MANCHAS

“MANCHAS” é um poema profundamente humano e cósmico, em que Antônio Carlos Tórtoro transforma dor, genética, fé e amor em poesia. Entre referências ao universo, à ciência e à espiritualidade, o texto percorre a trajetória de um pai diante da neurofibromatose congênita do filho Rodrigo, revelando que as marcas da vida não são sinais de derrota, mas testemunhos de existência, coragem e luz. Com imagens intensas e sensíveis, o poema une cromossomos, estrelas, sofrimento, esperança e transcendência, mostrando que até as manchas carregam significado, memória e beleza. Uma homenagem emocionante ao amor paterno, à resistência humana e à capacidade de iluminar o mundo apesar das dores.

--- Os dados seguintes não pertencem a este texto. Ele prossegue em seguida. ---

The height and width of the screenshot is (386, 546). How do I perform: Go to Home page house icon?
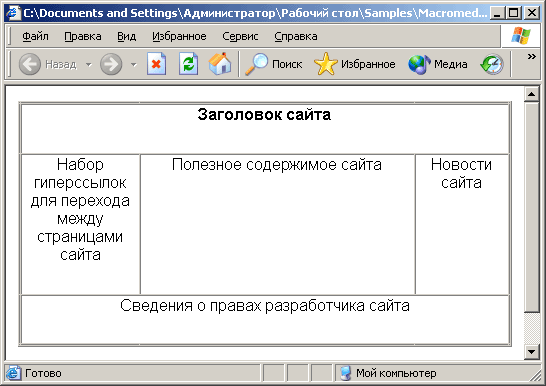coord(220,64)
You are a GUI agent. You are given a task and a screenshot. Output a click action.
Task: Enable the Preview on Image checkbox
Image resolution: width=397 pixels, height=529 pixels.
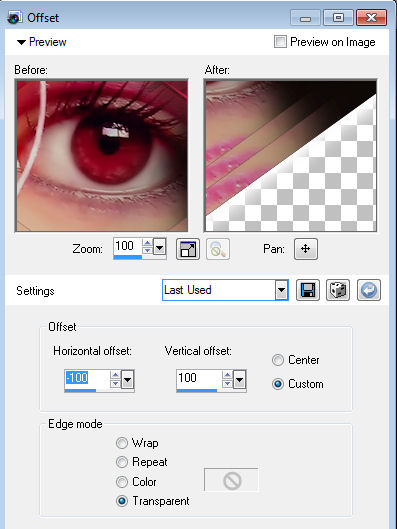(x=280, y=42)
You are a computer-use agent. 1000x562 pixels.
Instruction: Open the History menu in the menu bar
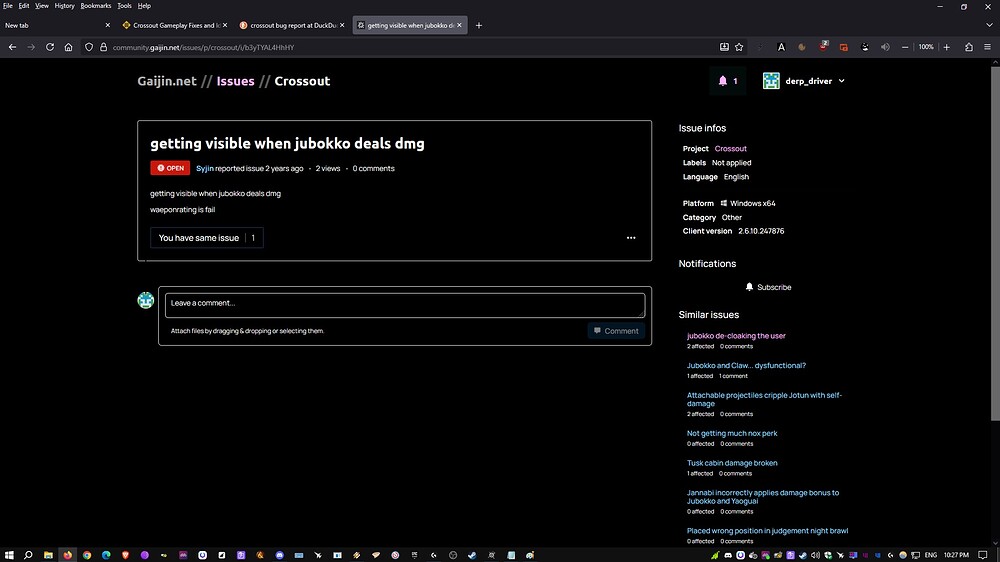[64, 6]
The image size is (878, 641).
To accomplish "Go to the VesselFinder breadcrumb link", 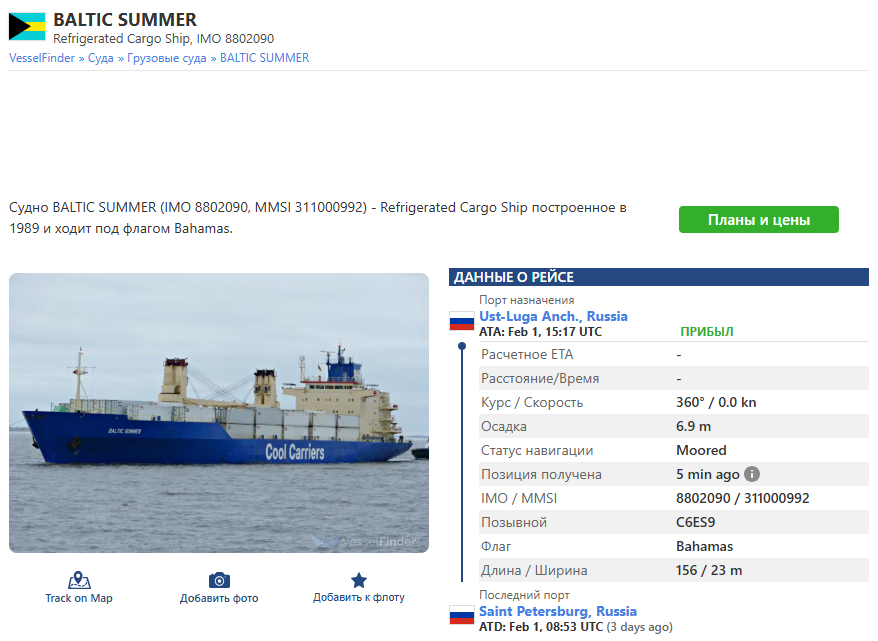I will pyautogui.click(x=42, y=58).
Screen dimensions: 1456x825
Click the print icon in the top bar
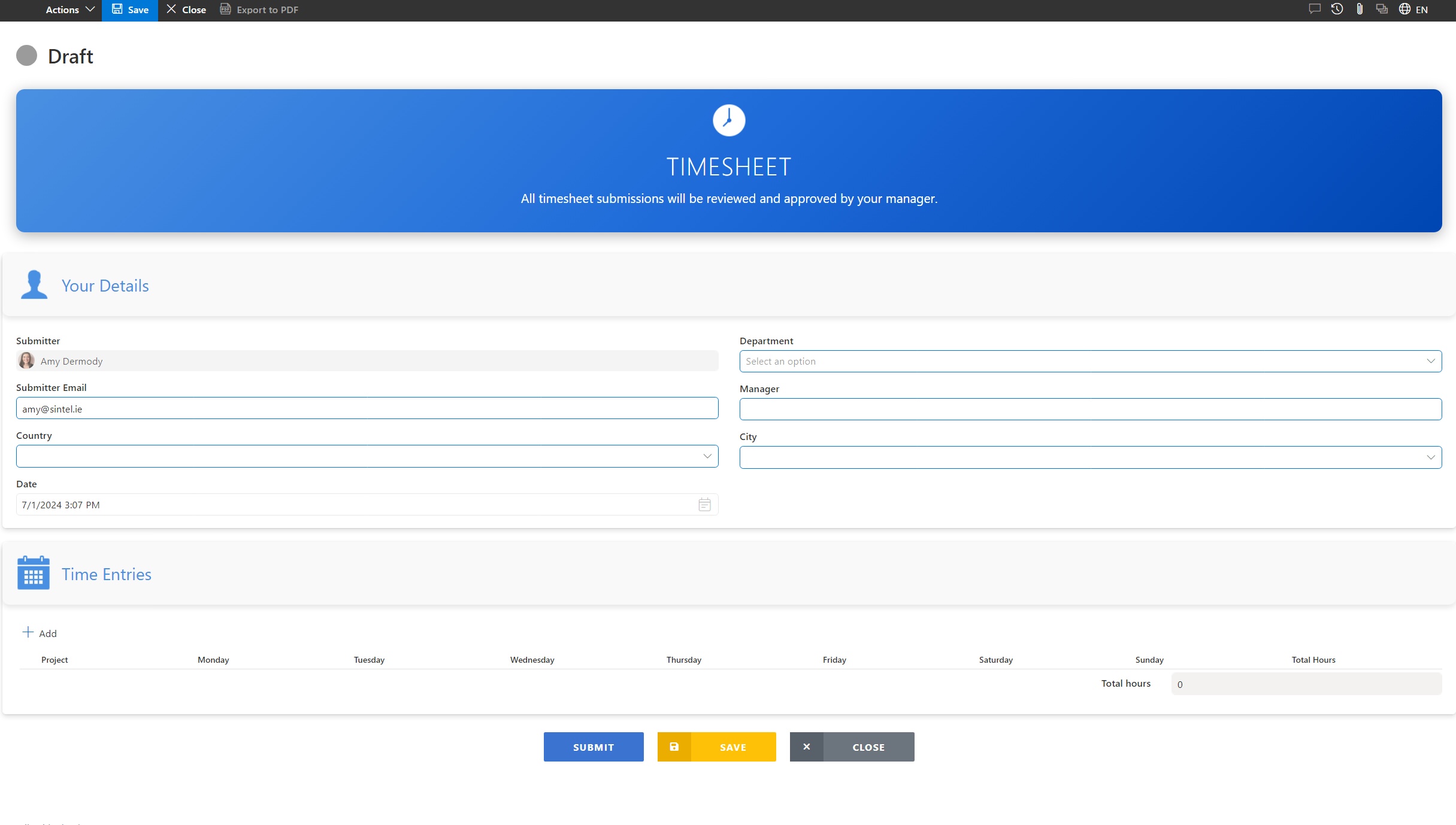[x=1382, y=10]
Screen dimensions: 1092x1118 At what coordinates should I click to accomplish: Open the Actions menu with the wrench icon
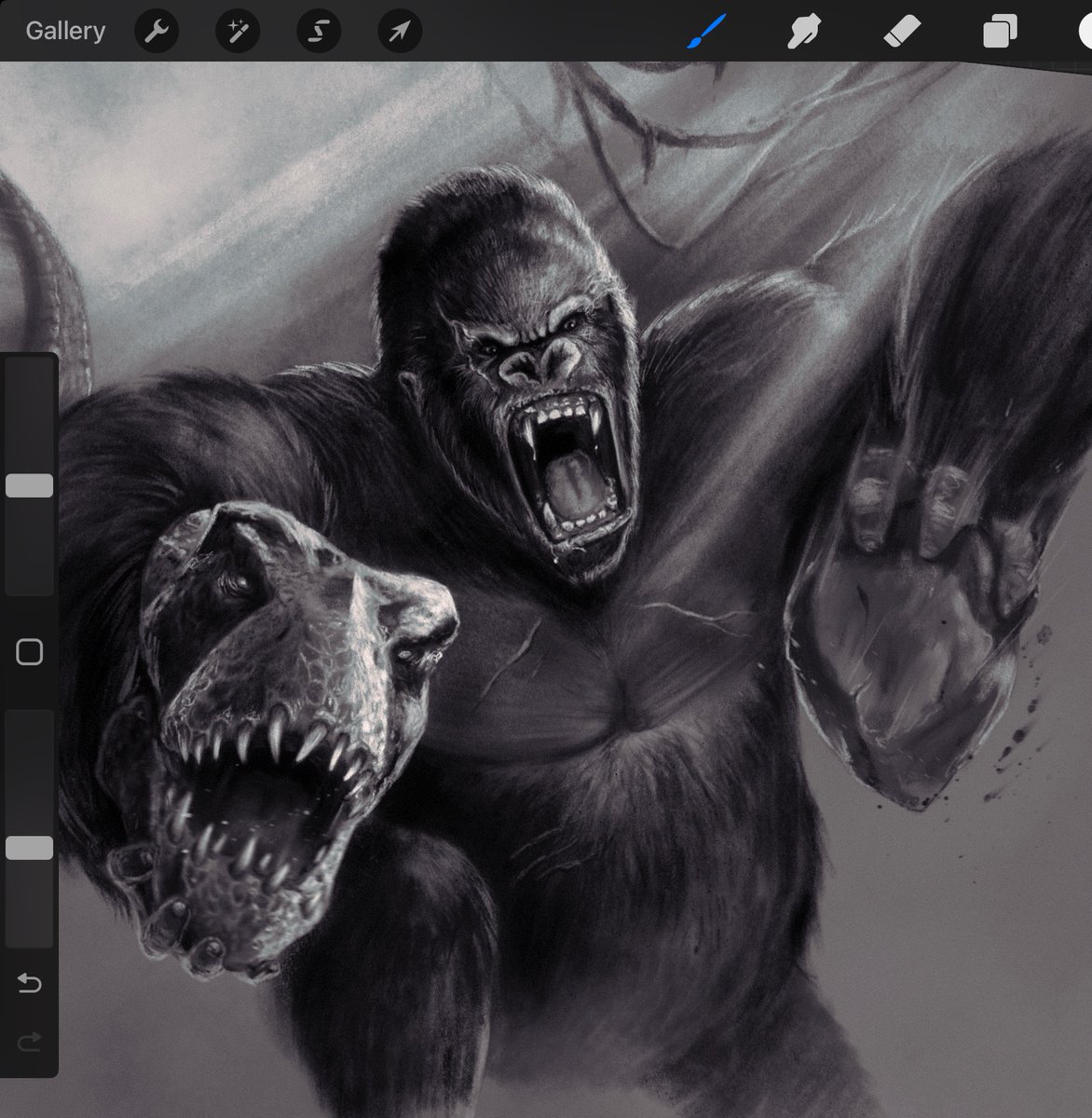point(157,31)
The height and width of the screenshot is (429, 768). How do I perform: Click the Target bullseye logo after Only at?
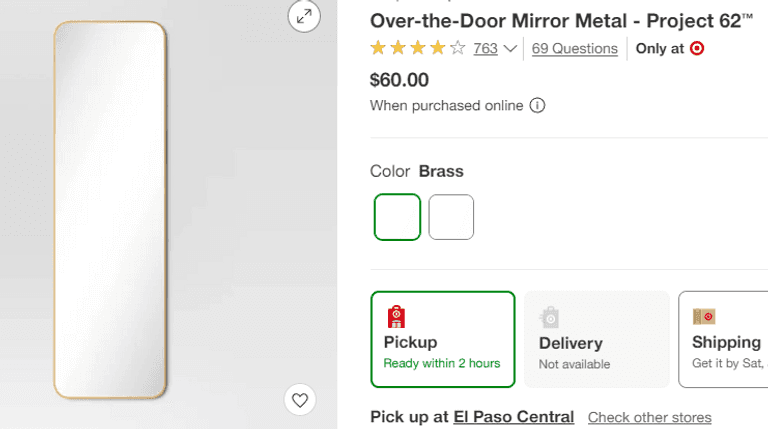tap(697, 48)
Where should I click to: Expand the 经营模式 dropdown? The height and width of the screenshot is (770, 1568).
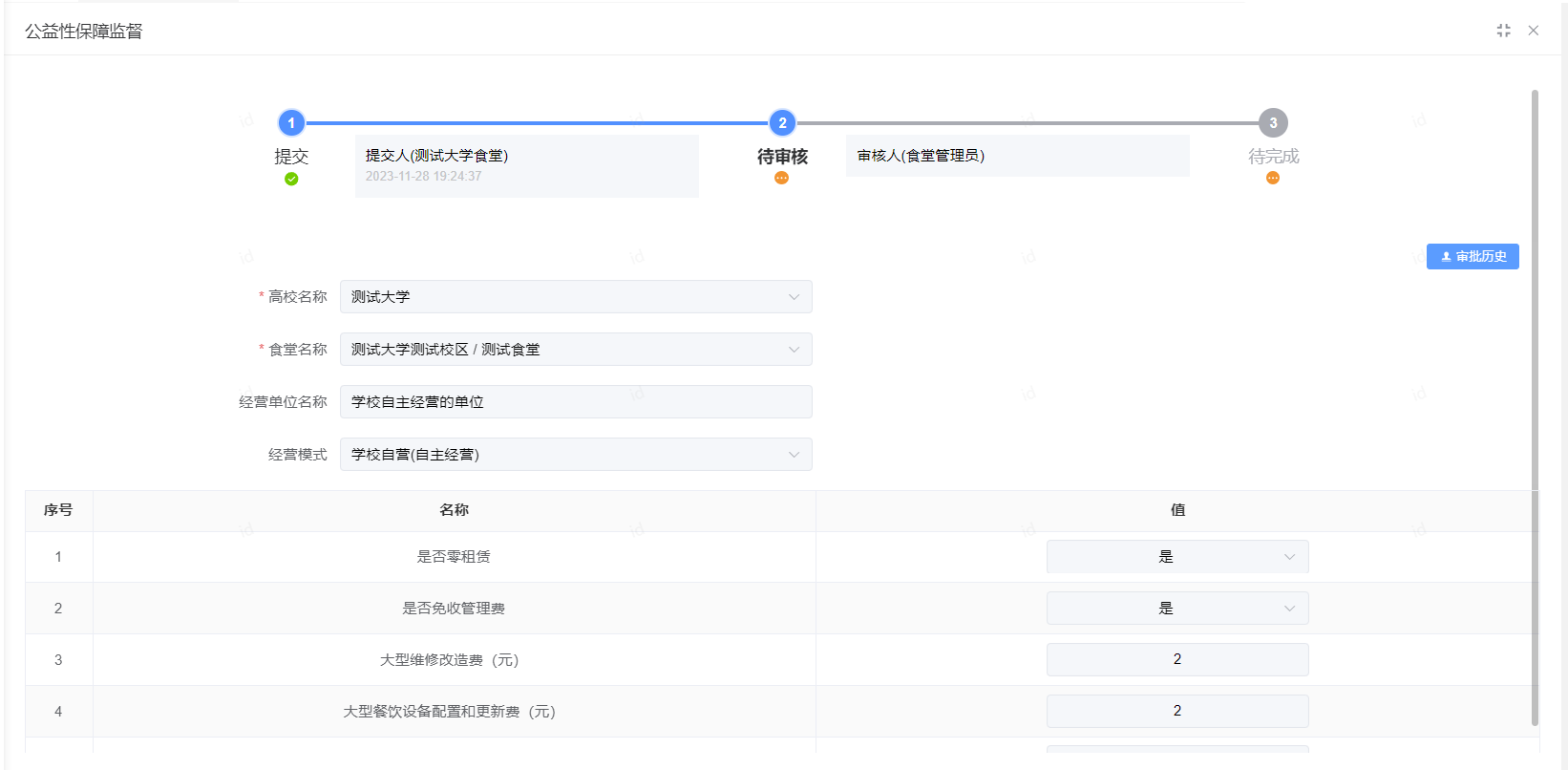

Meu sol, Como todo sol que se preza, Tem manchas... Saturno, Belo e ornado de anéis, Tem manchas... brancas Júpiter, Pai dos Deuses... Zeus, Tem manchas... vermelhas. Meu filho Rodrigo, com neurofibromatóse congênita, Tem manchas... pardas. As manchas são troféus... sobrenaturais, Que quais estigmas de Cristo, São Vistos Cósmicos dados por Deus, Aos seus escolhidos do Cosmo. As manchas lembram... falam, Exalam significados... mensagens, Imagens lembrando histórias, Palmatórias talvez... do mundo. As manchas do meu sol... genéticas, São antiestéticas... nasceram em meiose, Dose aleatória de translocação... sono, do Cromossomo 17... natural distração. E as orações se tornam fermento, No sofrimento ante temores... tumores... Nossas dores encontram bálsamo em Maria, Santa e Pia... vela a vida Rosa Mística. A heurística é altar de inspiração. Então ciência do homem pós-moderno, Hodiernos arsenais dispõe de luta, E na labuta de pesquisas enfim desvenda, Retira a venda... se apossa das mutações. Milhões em luta... dispensam-se Valquírias, Meu sol... apesar e com tudo... ilumina. Como todo sol que se preza... Tem brilho. Meu filho Rodrigo, Ser único sem par nos Universos, Em versos compõe a vida, Tem amor... É!